JPMorgan Chase and Morgan Stanley Beat Earnings Expectations, But Tariff Fears Cloud Outlook

Favorable market conditions early in the year saw JPMorgan Chase and Morgan Stanley post record revenues from equity trading.

Major U.S. banks outperformed in the first quarter of 2025, with strong gains in stock trading helping to beat profit forecasts. However, executives warned of gathering economic headwinds, particularly those stemming from new U.S. tariffs.

Trading Drives Early-2025 Surge

Favorable market conditions early in the year saw JPMorgan Chase and Morgan Stanley post record revenues from equity trading. Wells Fargo also benefited from a rise in client fees, boosting its performance.

Yet, the optimism came with caution.
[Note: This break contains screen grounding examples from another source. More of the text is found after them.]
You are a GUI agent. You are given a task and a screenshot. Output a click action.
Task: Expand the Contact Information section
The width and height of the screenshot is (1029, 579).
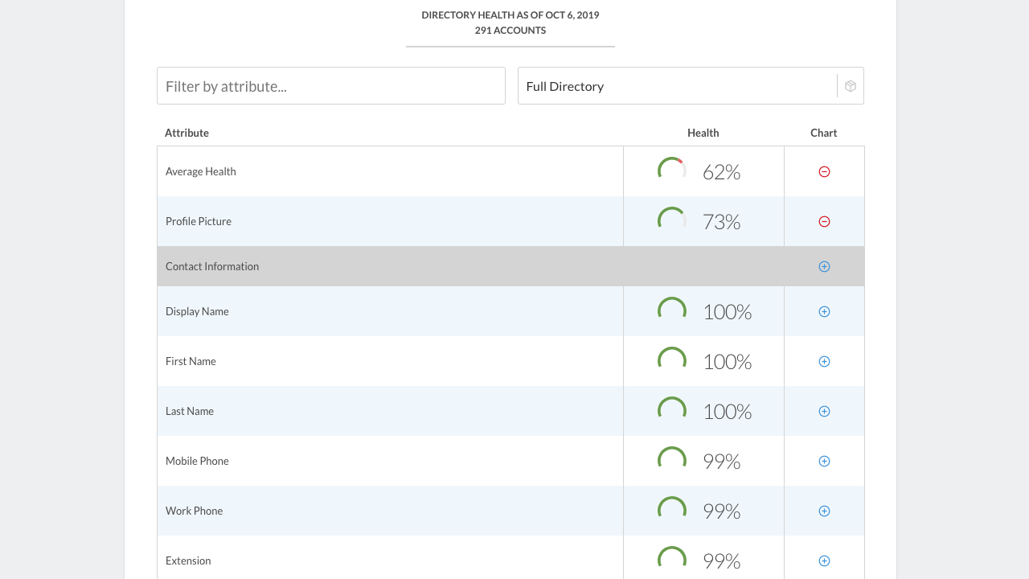click(x=824, y=266)
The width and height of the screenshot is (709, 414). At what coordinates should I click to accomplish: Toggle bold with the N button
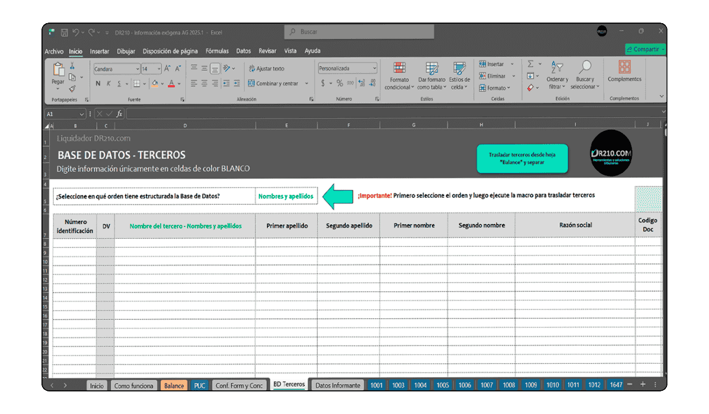tap(98, 83)
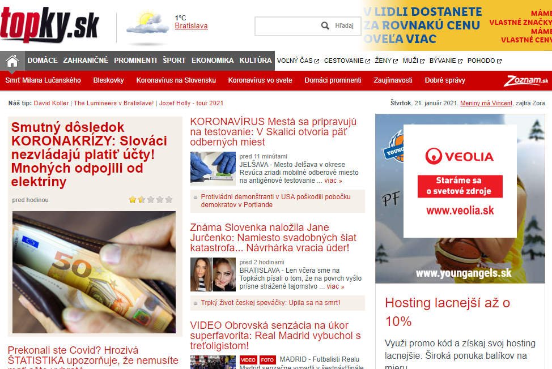Image resolution: width=552 pixels, height=369 pixels.
Task: Go to the home house icon
Action: click(12, 61)
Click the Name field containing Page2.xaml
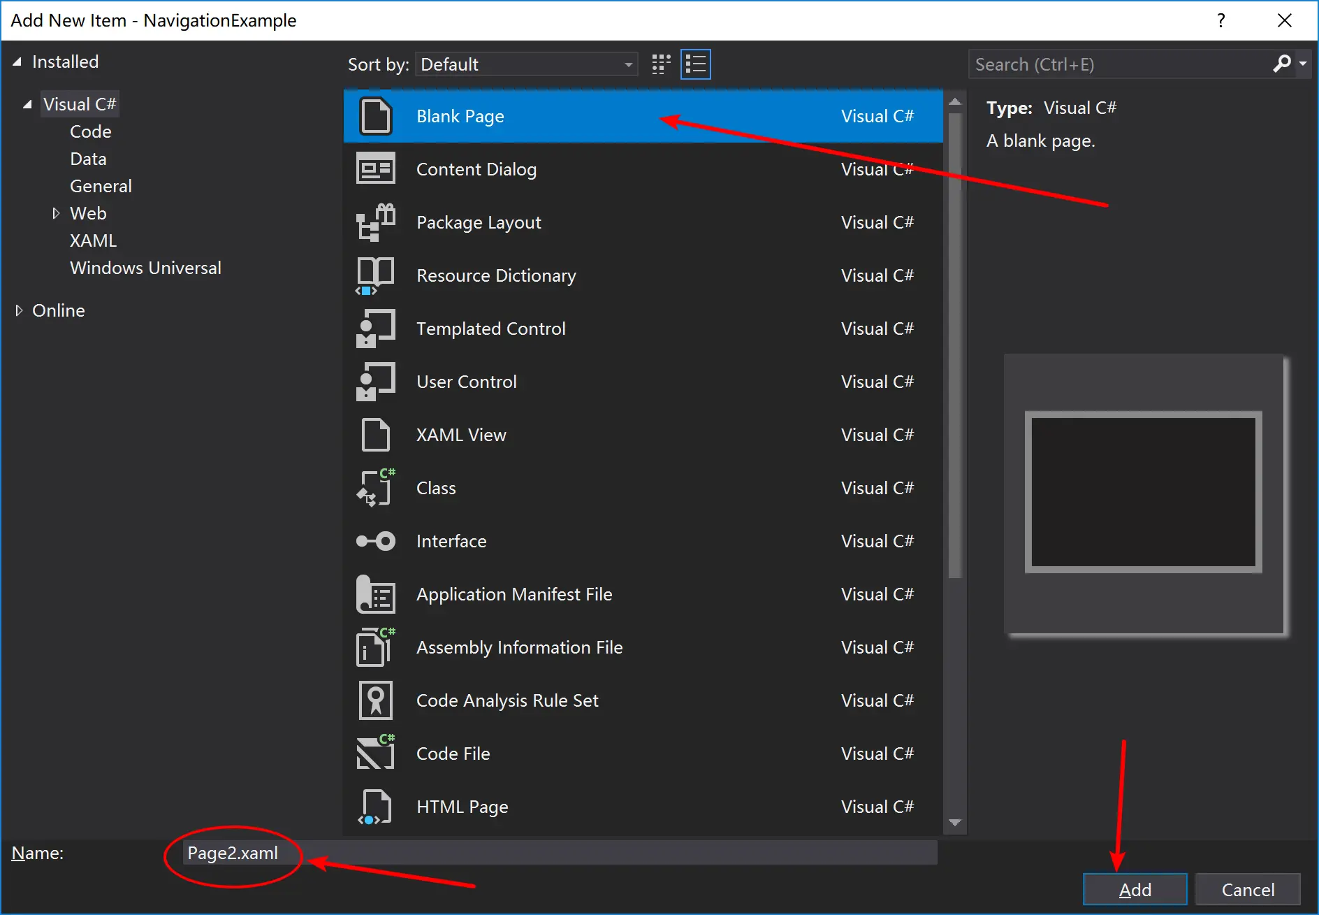 pos(560,853)

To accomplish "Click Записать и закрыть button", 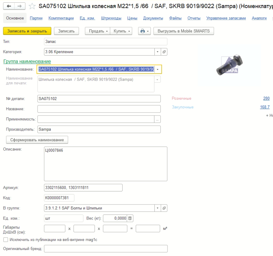I will (27, 31).
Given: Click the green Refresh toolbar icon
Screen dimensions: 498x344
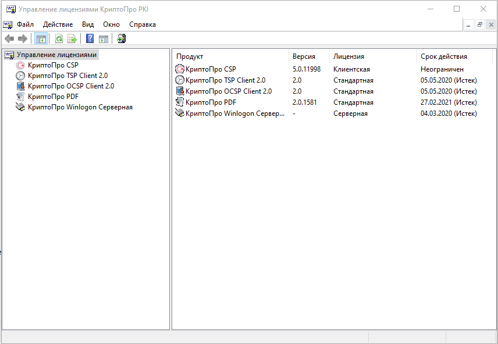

Financial executives flagged growing concerns that President Donald Trump’s sweeping tariff policies could destabilize the economy and rattle markets.
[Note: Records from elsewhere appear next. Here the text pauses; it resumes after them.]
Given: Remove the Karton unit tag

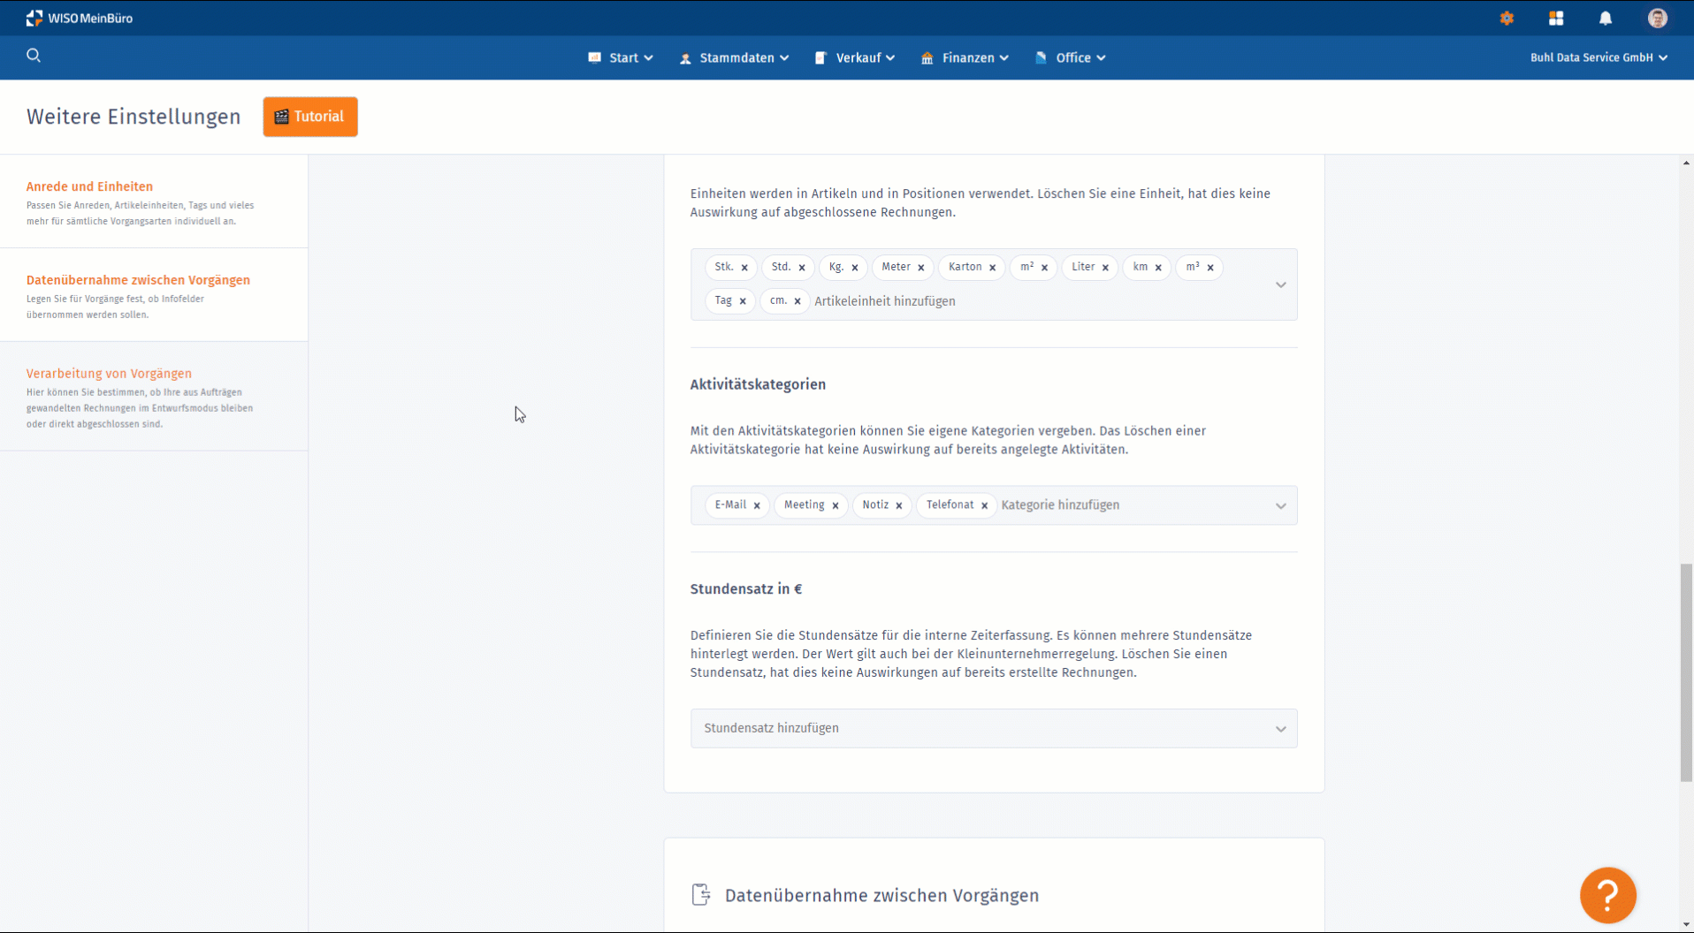Looking at the screenshot, I should click(x=992, y=268).
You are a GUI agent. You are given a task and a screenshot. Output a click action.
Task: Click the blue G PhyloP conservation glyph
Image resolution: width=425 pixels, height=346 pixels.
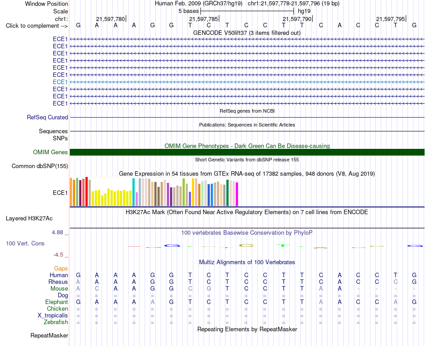click(172, 245)
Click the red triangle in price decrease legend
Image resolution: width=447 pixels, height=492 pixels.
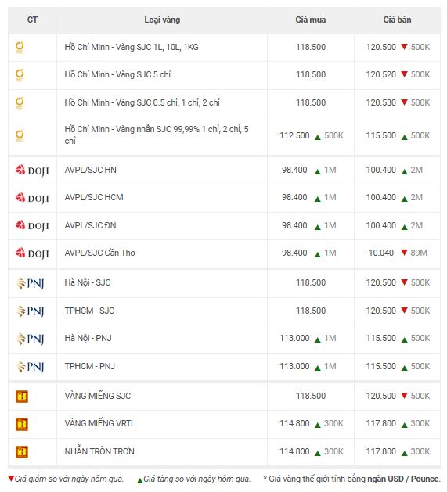(x=11, y=479)
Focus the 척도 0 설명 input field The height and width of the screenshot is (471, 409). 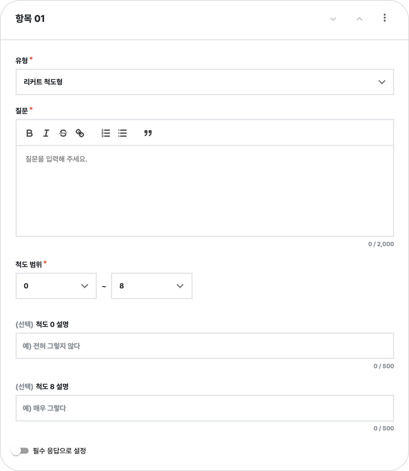click(x=205, y=346)
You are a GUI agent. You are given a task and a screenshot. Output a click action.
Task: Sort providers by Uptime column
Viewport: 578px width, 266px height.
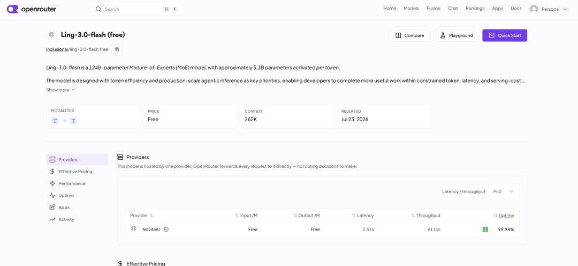[504, 216]
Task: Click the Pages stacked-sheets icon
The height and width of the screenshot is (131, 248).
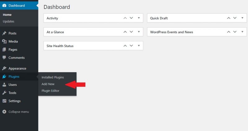Action: pyautogui.click(x=4, y=50)
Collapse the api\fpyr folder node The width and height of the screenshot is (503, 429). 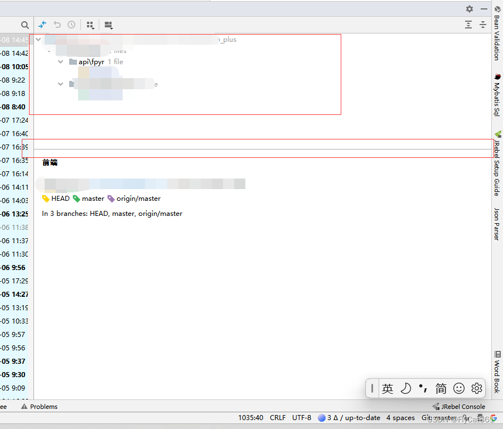tap(60, 61)
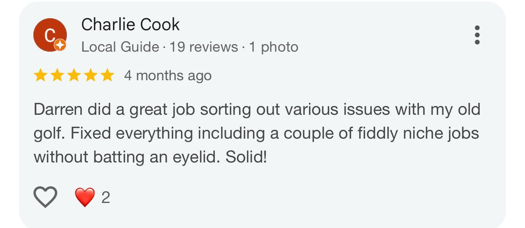Click the first yellow rating star
The width and height of the screenshot is (525, 228).
point(40,75)
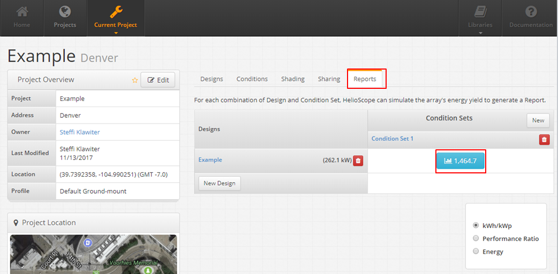Switch to the Shading tab
The image size is (558, 274).
pyautogui.click(x=293, y=79)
Uncertainty Clouds the Future

While Q1 showed strong results, there’s less clarity about what lies ahead. “The first quarter was a pretty good start to the year in terms of trading and even business activity, but what happens in the second quarter is still unknown,” said Brian Mulberry of Zacks Investment Management. “It is going to be a tale of two different quarters.”

JPMorgan CFO Jeremy Barnum noted that consumer behavior is already shifting. “You’re starting to see maybe a little bit of pivoting from consumers pre-buying stuff that might be getting more expensive,” he said.

Corporate clients, meanwhile, are holding back due to policy uncertainty. JPMorgan CEO Jamie Dimon stated that companies might pull or delay earnings forecasts as the trade outlook remains unclear.

Stock Movements Reflect Mixed Sentiment

JPMorgan shares climbed 2.5% following its earnings release. Meanwhile, Morgan Stanley and Wells Fargo stocks dropped by 1% and 3.5% respectively. Wells Fargo’s losses deepened after CFO Michael Santomassimo warned that net interest income would likely be at the lower end of guidance due to market instability.

Santomassimo added that clients are pausing major decisions: “Corporate and commercial banking clients are taking a step back saying, ‘I need to get more clarity, certainty about where things are going.’”

Investment Banking Remains Resilient

Despite wider concerns, investment banking held up well. JPMorgan saw a 12% increase in fees, while Morgan Stanley posted an 8% revenue bump.

Ted Pick, CEO of Morgan Stanley, expressed more optimism than his peers. He acknowledged inflation and tariffs as risks but emphasized that deal pipelines remain strong, with some transactions merely delayed—not canceled.

Colin White, CEO of Verecan Capital, offered a blunt summary of the current sentiment: “The emperor has no clothes right now. It’s obvious that nobody knows what’s coming.”